Records to use: Begin

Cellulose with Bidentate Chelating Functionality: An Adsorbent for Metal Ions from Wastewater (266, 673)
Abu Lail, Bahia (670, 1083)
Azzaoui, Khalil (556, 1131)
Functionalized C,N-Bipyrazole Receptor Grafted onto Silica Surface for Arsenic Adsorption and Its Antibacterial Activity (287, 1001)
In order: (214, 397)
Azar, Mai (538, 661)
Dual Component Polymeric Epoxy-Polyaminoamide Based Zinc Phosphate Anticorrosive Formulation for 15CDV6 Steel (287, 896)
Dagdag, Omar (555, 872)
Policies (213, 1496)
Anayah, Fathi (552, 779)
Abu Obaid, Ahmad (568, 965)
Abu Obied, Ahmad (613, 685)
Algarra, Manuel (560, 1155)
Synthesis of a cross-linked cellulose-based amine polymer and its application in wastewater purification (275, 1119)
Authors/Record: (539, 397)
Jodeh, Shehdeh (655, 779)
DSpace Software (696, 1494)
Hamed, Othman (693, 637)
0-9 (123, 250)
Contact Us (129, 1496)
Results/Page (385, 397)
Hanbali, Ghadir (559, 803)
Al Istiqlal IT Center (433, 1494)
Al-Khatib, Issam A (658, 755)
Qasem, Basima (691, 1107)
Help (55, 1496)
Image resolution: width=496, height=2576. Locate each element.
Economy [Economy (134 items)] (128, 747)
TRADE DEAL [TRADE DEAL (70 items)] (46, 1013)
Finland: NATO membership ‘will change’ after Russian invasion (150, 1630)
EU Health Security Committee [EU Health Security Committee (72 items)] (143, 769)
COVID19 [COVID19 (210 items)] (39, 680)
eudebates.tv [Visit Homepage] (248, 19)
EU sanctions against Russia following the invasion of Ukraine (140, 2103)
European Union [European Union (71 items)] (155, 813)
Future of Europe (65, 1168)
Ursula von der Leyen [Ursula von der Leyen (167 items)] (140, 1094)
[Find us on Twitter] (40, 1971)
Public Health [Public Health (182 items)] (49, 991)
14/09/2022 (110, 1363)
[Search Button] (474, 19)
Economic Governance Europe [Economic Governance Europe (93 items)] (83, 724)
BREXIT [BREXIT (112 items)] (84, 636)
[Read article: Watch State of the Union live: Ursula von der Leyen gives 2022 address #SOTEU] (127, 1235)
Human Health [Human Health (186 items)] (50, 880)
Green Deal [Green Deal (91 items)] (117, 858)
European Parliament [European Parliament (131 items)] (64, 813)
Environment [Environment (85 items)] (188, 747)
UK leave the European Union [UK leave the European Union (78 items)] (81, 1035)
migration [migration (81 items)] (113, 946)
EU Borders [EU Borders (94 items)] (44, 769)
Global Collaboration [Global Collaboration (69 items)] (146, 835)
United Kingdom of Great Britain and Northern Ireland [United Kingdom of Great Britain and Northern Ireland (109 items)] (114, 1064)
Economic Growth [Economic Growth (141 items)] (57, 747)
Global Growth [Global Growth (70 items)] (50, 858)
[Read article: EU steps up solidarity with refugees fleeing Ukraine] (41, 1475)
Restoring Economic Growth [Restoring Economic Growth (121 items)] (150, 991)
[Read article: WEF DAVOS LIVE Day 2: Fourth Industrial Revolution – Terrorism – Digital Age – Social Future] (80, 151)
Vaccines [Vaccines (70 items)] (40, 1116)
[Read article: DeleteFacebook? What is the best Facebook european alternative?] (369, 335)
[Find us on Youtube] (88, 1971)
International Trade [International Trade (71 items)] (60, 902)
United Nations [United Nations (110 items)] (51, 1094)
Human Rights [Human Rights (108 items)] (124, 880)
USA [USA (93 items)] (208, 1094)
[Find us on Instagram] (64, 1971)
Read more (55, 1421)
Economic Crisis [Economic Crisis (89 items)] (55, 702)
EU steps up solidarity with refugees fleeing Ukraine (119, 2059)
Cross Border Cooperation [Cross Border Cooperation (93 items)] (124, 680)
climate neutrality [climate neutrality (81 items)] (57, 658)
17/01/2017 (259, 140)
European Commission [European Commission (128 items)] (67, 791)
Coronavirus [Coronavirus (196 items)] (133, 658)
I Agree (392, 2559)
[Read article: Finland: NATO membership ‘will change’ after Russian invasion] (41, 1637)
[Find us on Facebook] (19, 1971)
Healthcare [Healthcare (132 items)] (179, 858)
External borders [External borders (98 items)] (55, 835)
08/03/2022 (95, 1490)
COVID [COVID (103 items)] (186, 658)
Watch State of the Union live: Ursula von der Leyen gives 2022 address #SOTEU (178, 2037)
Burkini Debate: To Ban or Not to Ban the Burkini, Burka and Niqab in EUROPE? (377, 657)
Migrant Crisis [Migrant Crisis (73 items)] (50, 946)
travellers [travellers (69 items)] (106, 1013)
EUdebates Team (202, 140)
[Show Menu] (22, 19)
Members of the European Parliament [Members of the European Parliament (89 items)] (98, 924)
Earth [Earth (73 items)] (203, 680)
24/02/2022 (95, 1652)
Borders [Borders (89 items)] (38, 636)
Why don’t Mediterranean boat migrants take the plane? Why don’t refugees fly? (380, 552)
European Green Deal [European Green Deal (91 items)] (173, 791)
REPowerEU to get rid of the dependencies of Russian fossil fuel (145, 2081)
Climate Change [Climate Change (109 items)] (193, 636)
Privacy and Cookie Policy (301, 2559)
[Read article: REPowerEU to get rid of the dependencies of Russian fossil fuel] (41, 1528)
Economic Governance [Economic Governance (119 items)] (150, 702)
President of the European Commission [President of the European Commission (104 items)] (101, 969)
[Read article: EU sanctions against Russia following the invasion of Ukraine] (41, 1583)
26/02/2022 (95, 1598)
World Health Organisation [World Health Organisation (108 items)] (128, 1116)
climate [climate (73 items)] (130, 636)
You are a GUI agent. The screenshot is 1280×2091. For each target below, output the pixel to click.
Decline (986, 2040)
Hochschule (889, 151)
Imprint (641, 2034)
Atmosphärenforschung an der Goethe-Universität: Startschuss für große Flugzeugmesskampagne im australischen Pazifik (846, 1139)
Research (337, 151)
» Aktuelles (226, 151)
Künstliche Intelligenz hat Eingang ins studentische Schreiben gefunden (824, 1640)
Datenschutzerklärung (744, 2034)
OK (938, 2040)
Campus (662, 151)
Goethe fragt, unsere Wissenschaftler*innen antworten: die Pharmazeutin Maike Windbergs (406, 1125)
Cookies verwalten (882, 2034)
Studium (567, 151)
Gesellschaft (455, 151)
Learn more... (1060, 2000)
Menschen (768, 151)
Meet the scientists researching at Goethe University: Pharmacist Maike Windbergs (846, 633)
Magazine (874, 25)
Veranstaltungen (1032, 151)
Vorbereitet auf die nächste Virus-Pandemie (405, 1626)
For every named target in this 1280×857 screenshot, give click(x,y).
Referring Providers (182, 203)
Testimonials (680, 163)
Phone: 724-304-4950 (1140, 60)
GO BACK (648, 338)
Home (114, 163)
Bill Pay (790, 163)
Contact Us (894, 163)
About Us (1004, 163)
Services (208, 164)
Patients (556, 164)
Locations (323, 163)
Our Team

Records to use: End

Exercise objective: Write down, word for word, the lines above from the one containing "External borders [External" through the one containing "Migrant Crisis [Migrant", both ends included.

Response below:
External borders [External borders (98 items)] (55, 835)
08/03/2022 (95, 1490)
COVID [COVID (103 items)] (186, 658)
Watch State of the Union live: Ursula von der Leyen gives 2022 address #SOTEU (178, 2037)
Burkini Debate: To Ban or Not to Ban the Burkini, Burka and Niqab in EUROPE? (377, 657)
Migrant Crisis [Migrant Crisis (73 items)] (50, 946)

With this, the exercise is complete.